3. Key Contributions

• Geometry-Preserving Ex Vivo Model: A low-cost, high-throughput platform that maintains the cylindrical anastomotic geometry of vascular grafts without sutures or adhesives, isolating remodeling outcomes attributable to tissue-graft apposition.
• Longitudinal, Non-Destructive Imaging: Demonstrated the ability to track the same construct over 8 weeks, resolving the temporal evolution of collagen deposition and cellular infiltration without sacrificing the sample.
• Predictive Correlation: Showed that 8-week culture-derived remodeling phenotypes and collagen microarchitectures strongly correlate with 6-month in vivo implantation outcomes in rats.
• Biochemical Sensitivity: Proved the platform's ability to detect subtle differences in remodeling induced by specific biochemical cues (TGF-$\beta$ isoforms).

4. Key Results

• Longitudinal Imaging Feasibility:

  • SHG (Collagen): Fibrillar collagen (SHG signal) was undetectable initially but progressively accumulated over 8 weeks, evolving from short, thin microfibers to longer, thicker strands resembling mature tissue.
  • 2PEF (Cells): Endogenous 2PEF signals appeared early, corresponding to cellular structures. Validation with DAPI and Hoechst confirmed these signals represented nucleated cells infiltrating the graft.
  • Compatibility: The platform worked with multiple biomaterial classes (PEUU, PCL, Gelatin) and species (rat and mouse, including fluorescent reporter mice).

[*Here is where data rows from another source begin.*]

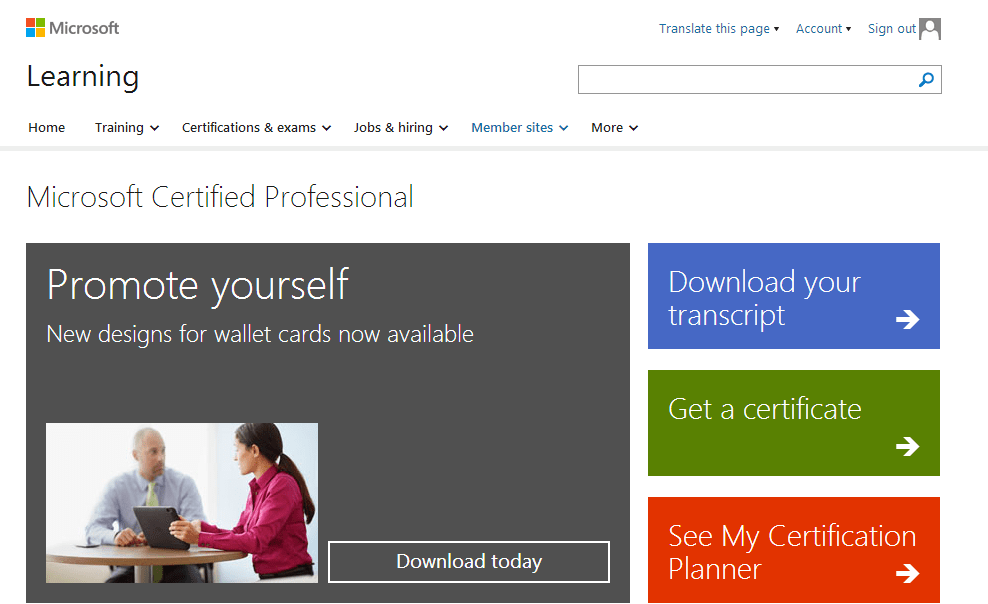This screenshot has height=604, width=988.
Task: Click the user profile avatar icon
Action: (x=930, y=29)
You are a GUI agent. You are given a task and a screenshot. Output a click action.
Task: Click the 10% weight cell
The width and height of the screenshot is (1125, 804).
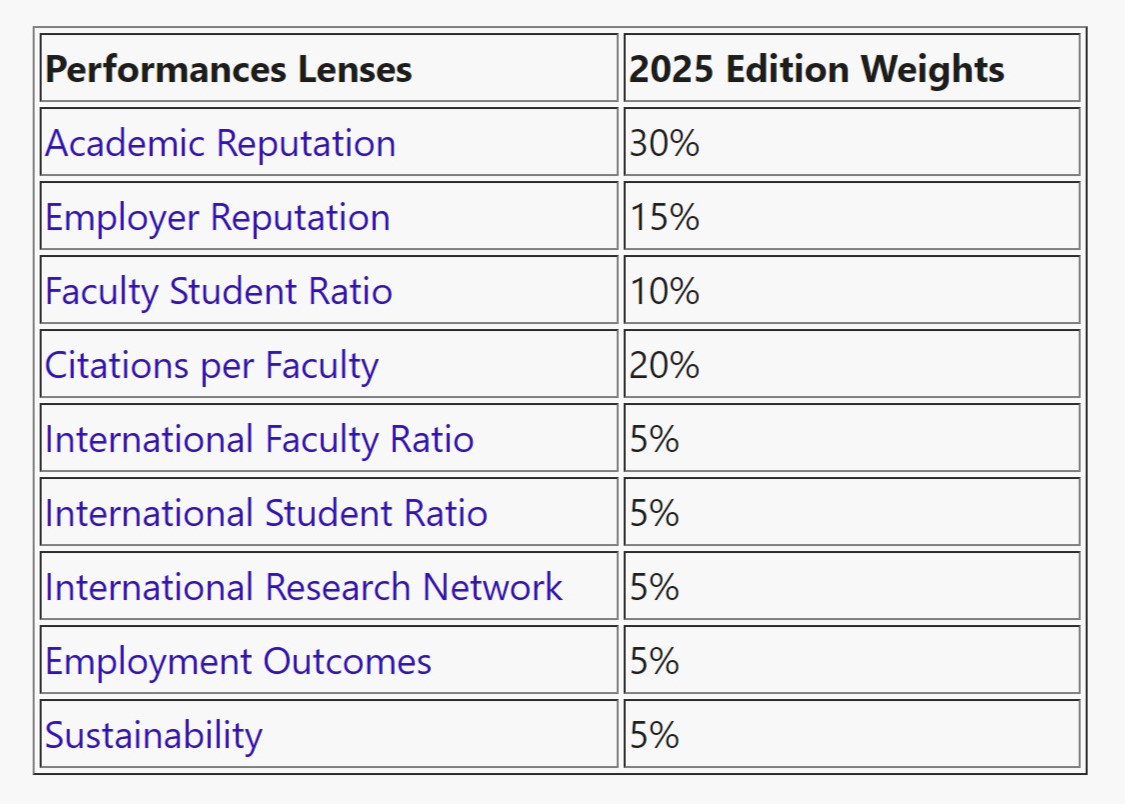pos(664,291)
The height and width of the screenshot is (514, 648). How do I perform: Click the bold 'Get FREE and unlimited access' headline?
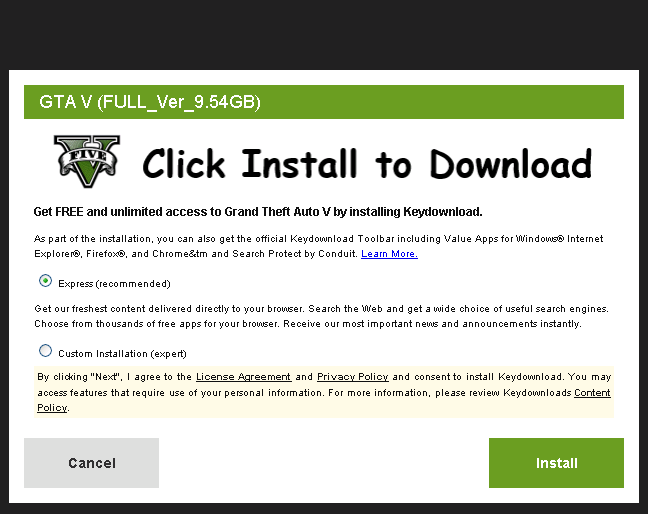(258, 212)
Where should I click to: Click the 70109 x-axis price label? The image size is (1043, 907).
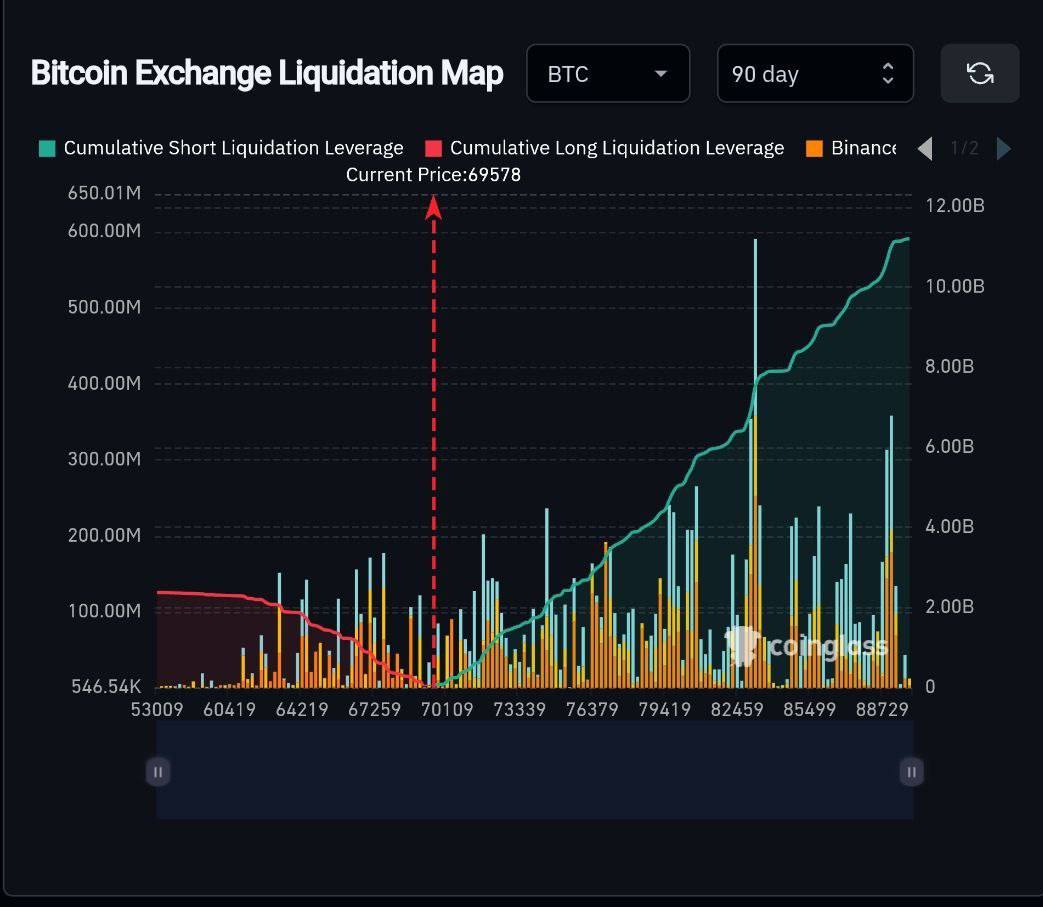tap(446, 710)
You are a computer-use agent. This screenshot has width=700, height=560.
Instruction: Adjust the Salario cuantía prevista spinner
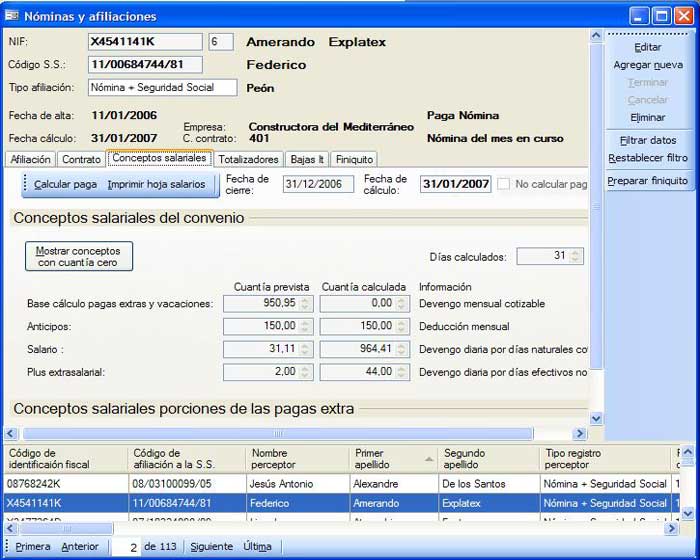pyautogui.click(x=305, y=349)
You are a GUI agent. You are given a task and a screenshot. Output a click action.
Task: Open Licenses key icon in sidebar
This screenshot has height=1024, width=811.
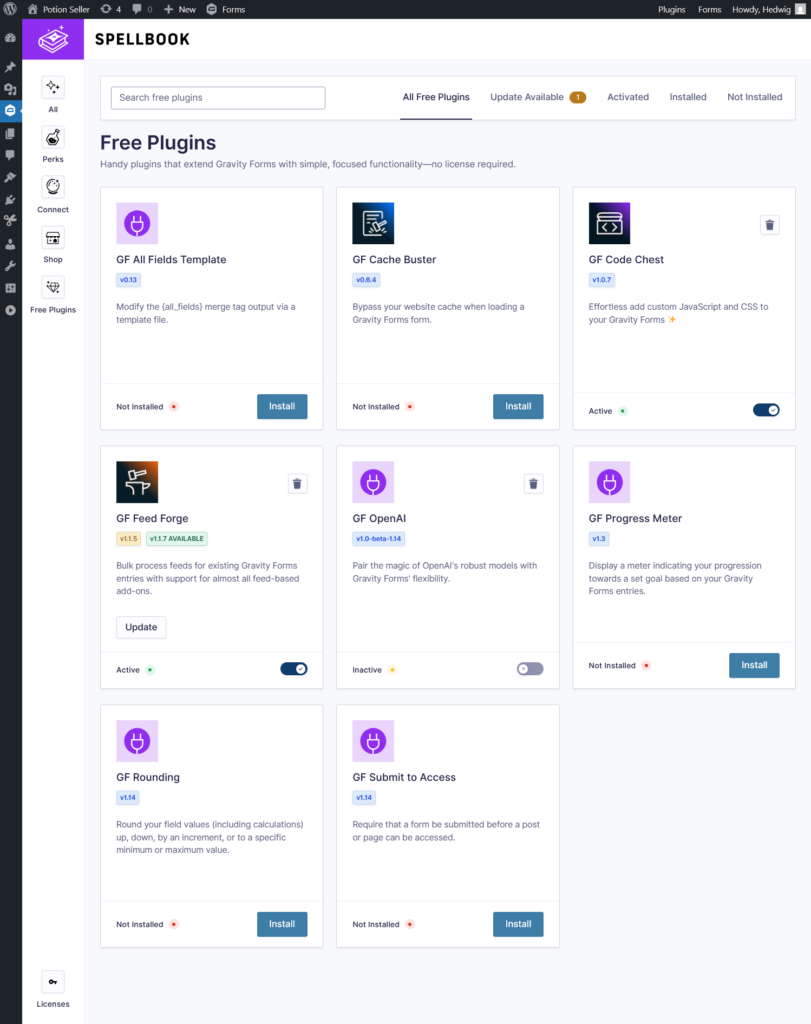[53, 982]
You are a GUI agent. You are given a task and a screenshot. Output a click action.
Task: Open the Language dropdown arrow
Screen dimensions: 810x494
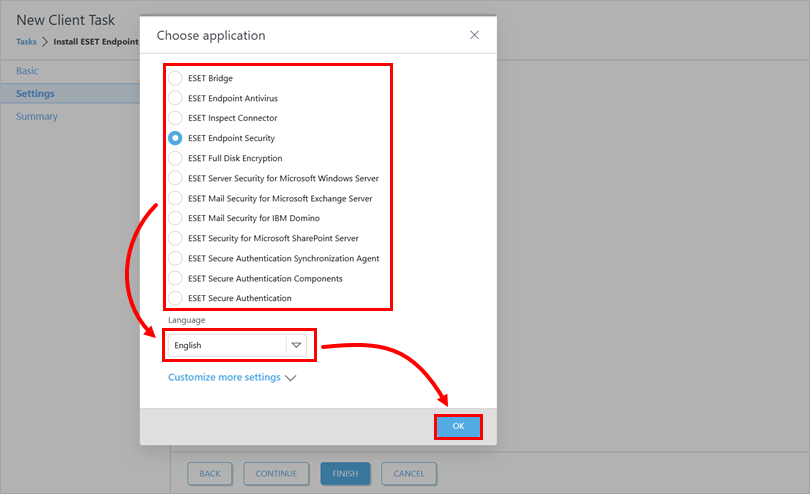[296, 345]
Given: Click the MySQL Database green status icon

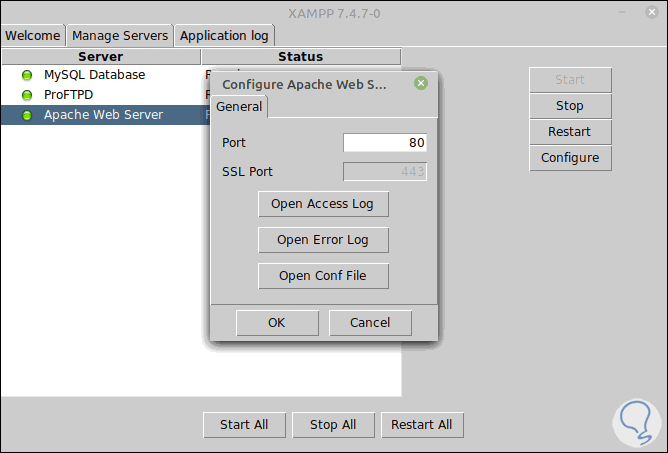Looking at the screenshot, I should (27, 75).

• Correlation with In Vivo Outcomes:

  • Trilayered TEVGs: The collagen fiber architecture (length, width, straightness, orientation) observed in 8-week cultures closely matched that of 6-month in vivo explants. While in vivo grafts had higher total collagen volume, the trajectories and microstructural distributions were highly similar.
  • PESBUU-50 TEVGs: Both culture and in vivo models showed minimal SHG deposition, confirming the platform could also predict grafts with poor remodeling potential.

• Response to TGF-$\beta$ Isoforms:

  • Treatment with TGF-$\beta$1, -$\beta$2, and -$\beta$3 (10 ng/mL) induced distinct remodeling responses compared to vehicle controls.
  • Microstructural Shifts: TGF-$\beta$2 induced narrower collagen fibers compared to -$\beta$1 and -$\beta$3.
  • Gene Expression: These structural changes were accompanied by significant shifts in the expression of contractile (Myh11, Acta2) and matrix-remodeling (Lox, Col1a1, Col3a1) genes, validating that the imaging readouts reflect true biological changes.

5. Significance

This work establishes a practical intermediate screening platform that bridges the gap between simplified 2D cell cultures and resource-intensive animal studies.

• De-risking Graft Design: Researchers can now longitudinally assess remodeling trajectories and prioritize graft designs before committing to expensive and time-consuming animal implantation studies.
• Mechanistic Insight: The platform allows for the dissection of specific biochemical and material drivers of remodeling (e.g., isoform-specific TGF-$\beta$ effects) at the microstructural level, which is difficult to achieve in whole-animal models.
• Accessibility: By utilizing standard cultureware and avoiding complex bioreactors, the system lowers the barrier to entry for vascular tissue engineering research while providing high-resolution, quantitative data.
• Future Impact: The ability to track remodeling non-destructively enables the study of dynamic processes leading to graft failure (stenosis) or success (integration), potentially accelerating the translation of durable small-diameter vascular grafts.